Mar 17, 2025

News from the Oil Patch: Crude production tops this year

Posted Mar 17, 2025 4:23 PM
Photo by Pixabay
Photo by Pixabay

By JOHN P. TRETBAR
Eagle Media

US crude prices eked out a weekly gain of 14 cents a barrel, with the near-month NYMEX contract for light sweet crude closing the day Friday at $67.18 per barrel, up 63 cents on the day, but still down more than a dollar from the first of the month and nearly three dollars lower than at the first of the year.

Kansas Common crude at CHS in McPherson starts the week at $57.50 per barrel, after gaining 75 cents on Friday.  Prices are down $2.50 a barrel from the first of the month, and down $4.50 per barrel from the first of the year.

US crude-oil production rose to the highest level this year and the third highest ever. The Energy Information Administration reports output averaged 13,575,000 barrels per day in the week through March 7. The all-time high over 13.6 million barrels a day was achieved in the first week of December last year. Cumulative production this year averages over 13.4 million daily barrels, up nearly three percent over the same period a year ago.

Annual US Production increased to 13.2 million barrels per day (bpd)  in 2024, marking the first time the yearly average has topped 13 million. The government reports output jumped more than 300,000 bpd from the year before and more than two million bpd in the last five years. Texas accounted for 41% of US production, according to the Energy Information Administration report.

Montana surpasses Kansas in annual production for the first time, dropping the Sunflower State to number 13 in the state rankings. Texas tops the list at 5.4 million bpd, followed by New Mexico (2.03M), North Dakota (1.1M), Colorado (471k), and Alaska (420k). Oklahoma is number six (395k), ahead of Wyoming (292k), California (285k), Utah (179k) and Ohio (100k). Next come Louisiana (84k), Montana (74k) and Kansas (73k).

The Kansas Rig Count from Independent Oil and Gas Service rise to 18 active rigs.  The tally in eastern Kansas is up one at five rigs, while the count west of Wichita is up one at 12 rigs. Rig counts are up 20 percent from a month ago but down nearly 38% from last year. Drilling was underway Friday on two leases in Stafford County. Operators are drilling two wells in Finney County and are about to spud a third. Drilling continues on a lease in Haskell County.

Friday's Rotary Rig Count from Baker Hughes shows 592 active rigs nationwide, an increase of one oil rig but a decrease of one seeking natural gas. The count in New Mexico was down three rigs from last week.
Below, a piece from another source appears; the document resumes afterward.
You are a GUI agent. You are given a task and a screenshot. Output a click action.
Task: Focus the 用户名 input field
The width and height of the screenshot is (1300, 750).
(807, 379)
Oklahoma was up two.

Kansas regulators okayed 12 new drilling permits in Kansas last week. That's 136 new drilling locations so far this year. All 12 permits are west of Wichita, including two in Barton County, one in Ellis County, and one in Haskell County.

Independent Oil and Gas Service reports 18 new well completions, with six in Western Kansas including one in Stafford County. That's 251 completions so far this year.

US crude imports are down 343,000 barrels a day from last week to 5.5 million daily barrels. The four-week average is down more than ten percent from a year ago. Product imports are down slightly. Crude and product exports each dropped last week. Crude exports dropped nearly 25 percent. The four-week average is down a million barrels a day from a year ago.

The Energy Department reports delivery of 300,000 barrels of crude for the Strategic Petroleum Reserve, the first such addition in four weeks. The total in the SPR is up to 395.3 million barrels, up 9.4 percent from a year ago.

Commercial crude inventories rose by 1.4 million barrels last week to just over 435 million as of March 7. The Energy Information Administration says stockpiles are about five percent below the five-year average for this time of year.

The government says two years of low natural gas prices and advanced completion techniques have prompted a dramatic reduction in drilling rigs targeting natural gas in the US. The Energy Information Administration and Baker Hughes report the number of active US gas rigs dropped by 32%, or 50 rigs, since December of 2022. The decline has been concentrated in the natural gas plays in Louisiana and the northeastern United States.

The state oil company in Mexico continues to expand operations from its new Olmeca refinery, causing new headaches in US import and export markets. Reuters reports that as refining operations expand, PEMEX is increasingly shifting barrels of heavy crude away from US Gulf Coast refineries. Mexico's government has been working for nearly a decade to wean the country off its longstanding dependence on imported motor fuels. Robust output from the new refinery has also begun to spike PEMEX product exports.